Length and Type of Antibiotic Prophylaxis for Infection Prevention in Adults Patient in the Cardiac Surgery Intensive Care Unit: A Narrative Review.

BACKGROUND

Infections following cardiac surgery are a significant cause of morbidity and mortality, particularly in intensive care units (ICUs). The role of antibiotic prophylaxis (AP) in preventing surgical site infections (SSIs) and other nosocomial infections is crucial; however, the optimal approach to agent selection, dosing, and duration remains controversial.

OBJECTIVE

This narrative review aims to summarise the current evidence and expert recommendations regarding the use of perioperative antibiotic prophylaxis (AP) in adults undergoing cardiac surgery, with a particular focus on intensive care settings, transplant recipients, and adult patients on extracorporeal membrane oxygenation (ECMO).

METHODS

A comprehensive review of recent literature was conducted, focusing on pharmacokinetic/pharmacodynamic (PK/PD) principles, microbial epidemiology, antimicrobial resistance (AMR), and practical strategies for tailored prophylaxis in high-risk populations.

RESULTS

Cefazolin remains the first-line agent for most procedures, with vancomycin or clindamycin reserved for patients who are allergic to β-lactams or who are colonised with MRSA. Redosing is recommended in cases of prolonged surgery or cardiopulmonary bypass.
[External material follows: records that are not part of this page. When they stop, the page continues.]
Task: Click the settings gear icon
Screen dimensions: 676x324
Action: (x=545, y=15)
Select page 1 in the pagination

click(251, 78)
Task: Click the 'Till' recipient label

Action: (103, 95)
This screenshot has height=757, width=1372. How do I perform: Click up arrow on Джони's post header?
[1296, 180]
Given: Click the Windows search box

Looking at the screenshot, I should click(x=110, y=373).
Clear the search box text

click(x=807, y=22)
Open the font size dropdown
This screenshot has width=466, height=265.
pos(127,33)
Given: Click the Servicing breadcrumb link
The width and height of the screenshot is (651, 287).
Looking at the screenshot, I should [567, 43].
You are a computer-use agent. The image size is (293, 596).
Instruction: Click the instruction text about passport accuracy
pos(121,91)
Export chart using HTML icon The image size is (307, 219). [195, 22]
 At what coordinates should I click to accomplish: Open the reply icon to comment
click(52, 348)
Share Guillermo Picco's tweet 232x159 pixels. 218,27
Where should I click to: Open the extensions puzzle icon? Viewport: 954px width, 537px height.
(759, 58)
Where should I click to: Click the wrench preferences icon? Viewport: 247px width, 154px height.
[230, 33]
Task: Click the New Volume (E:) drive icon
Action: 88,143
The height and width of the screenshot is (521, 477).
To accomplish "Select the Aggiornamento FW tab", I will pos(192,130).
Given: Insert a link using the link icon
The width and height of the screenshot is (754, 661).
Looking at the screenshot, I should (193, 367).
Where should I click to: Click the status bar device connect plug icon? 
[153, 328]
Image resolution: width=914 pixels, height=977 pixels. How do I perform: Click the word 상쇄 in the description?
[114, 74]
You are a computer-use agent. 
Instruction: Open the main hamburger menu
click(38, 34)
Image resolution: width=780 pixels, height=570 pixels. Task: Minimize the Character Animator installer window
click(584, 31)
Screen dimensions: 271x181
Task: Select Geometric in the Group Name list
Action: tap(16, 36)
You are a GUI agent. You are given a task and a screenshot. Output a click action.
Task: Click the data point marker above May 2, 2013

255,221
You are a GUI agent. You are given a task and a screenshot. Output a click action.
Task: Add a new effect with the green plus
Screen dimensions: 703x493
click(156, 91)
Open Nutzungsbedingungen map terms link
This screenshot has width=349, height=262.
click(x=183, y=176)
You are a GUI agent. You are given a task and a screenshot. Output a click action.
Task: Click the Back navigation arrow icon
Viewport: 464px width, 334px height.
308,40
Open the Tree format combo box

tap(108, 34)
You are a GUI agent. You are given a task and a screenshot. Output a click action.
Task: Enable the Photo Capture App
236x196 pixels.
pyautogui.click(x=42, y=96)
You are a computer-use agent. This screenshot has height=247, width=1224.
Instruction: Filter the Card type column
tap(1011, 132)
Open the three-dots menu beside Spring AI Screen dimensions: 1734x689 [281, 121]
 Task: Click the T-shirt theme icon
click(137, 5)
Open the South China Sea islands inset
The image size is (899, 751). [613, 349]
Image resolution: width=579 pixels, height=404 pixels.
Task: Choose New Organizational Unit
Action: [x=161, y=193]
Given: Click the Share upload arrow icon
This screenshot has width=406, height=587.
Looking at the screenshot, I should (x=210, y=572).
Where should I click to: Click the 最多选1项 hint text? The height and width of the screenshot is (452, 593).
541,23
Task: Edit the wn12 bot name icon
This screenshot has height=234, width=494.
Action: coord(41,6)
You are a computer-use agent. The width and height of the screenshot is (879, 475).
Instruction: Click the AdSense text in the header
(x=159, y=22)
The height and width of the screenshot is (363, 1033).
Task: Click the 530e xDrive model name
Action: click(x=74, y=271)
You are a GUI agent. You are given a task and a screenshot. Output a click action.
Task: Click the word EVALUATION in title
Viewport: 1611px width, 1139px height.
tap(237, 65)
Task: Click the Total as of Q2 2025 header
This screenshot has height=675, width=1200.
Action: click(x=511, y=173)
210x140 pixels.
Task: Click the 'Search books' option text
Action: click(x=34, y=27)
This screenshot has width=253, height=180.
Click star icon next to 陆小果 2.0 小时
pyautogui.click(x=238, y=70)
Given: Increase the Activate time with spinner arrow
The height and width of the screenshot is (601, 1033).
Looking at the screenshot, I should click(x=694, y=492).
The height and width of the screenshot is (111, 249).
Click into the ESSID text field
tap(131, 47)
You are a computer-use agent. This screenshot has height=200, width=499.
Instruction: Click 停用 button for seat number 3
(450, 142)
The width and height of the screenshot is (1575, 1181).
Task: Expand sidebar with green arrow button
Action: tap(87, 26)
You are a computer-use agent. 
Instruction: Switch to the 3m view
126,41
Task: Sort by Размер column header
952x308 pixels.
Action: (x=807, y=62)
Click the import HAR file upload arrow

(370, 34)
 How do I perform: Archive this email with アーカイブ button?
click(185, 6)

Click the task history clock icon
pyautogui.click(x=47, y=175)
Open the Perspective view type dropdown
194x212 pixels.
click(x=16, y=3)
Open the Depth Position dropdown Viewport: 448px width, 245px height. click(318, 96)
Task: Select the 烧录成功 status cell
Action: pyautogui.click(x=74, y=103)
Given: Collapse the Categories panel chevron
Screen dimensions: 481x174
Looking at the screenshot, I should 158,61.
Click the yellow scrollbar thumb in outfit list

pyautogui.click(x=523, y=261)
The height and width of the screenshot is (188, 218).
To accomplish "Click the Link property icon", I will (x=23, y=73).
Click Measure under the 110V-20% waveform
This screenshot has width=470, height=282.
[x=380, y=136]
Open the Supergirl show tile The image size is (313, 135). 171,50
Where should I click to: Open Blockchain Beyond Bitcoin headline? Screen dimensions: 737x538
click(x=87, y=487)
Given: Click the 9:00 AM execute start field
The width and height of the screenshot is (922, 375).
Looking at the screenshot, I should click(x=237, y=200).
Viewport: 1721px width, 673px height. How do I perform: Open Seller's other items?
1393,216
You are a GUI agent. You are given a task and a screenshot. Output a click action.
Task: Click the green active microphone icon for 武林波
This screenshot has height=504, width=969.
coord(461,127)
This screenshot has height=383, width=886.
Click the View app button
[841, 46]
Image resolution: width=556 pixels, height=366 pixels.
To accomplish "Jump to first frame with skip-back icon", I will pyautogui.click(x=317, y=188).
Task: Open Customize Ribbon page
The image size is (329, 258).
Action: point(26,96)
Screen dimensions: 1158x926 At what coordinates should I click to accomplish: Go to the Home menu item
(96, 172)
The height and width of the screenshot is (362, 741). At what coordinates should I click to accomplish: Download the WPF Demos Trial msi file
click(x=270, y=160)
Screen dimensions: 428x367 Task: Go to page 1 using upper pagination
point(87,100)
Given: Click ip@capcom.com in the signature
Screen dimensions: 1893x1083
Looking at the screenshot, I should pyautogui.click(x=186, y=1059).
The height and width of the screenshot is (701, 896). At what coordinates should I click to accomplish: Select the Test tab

Evidence supports limiting prophylaxis to ≤24 h, with a potential extension to 48 h in select high-risk cases; however, continuation beyond this is discouraged due to the risk of resistance. In heart transplantation, multimodal prophylaxis against bacteria, fungi, and viruses is essential but must be tailored to the individual patient. In the ECMO setting, the current evidence does not support the routine administration of prophylaxis (AP), and therapy should be tailored based on pharmacokinetics (PK)/pharmacodynamics (PD) changes and the clinical context. A multidisciplinary, evidence-based approach to AP in cardiac surgery is essential. Prophylaxis should be patient-specific, microbiologically guided, and limited in duration to reduce the emergence of multidrug-resistant organisms. Integrating antimicrobial stewardship, non-pharmacological measures, and rigorous surveillance is crucial for optimising the prevention of infections in this vulnerable population.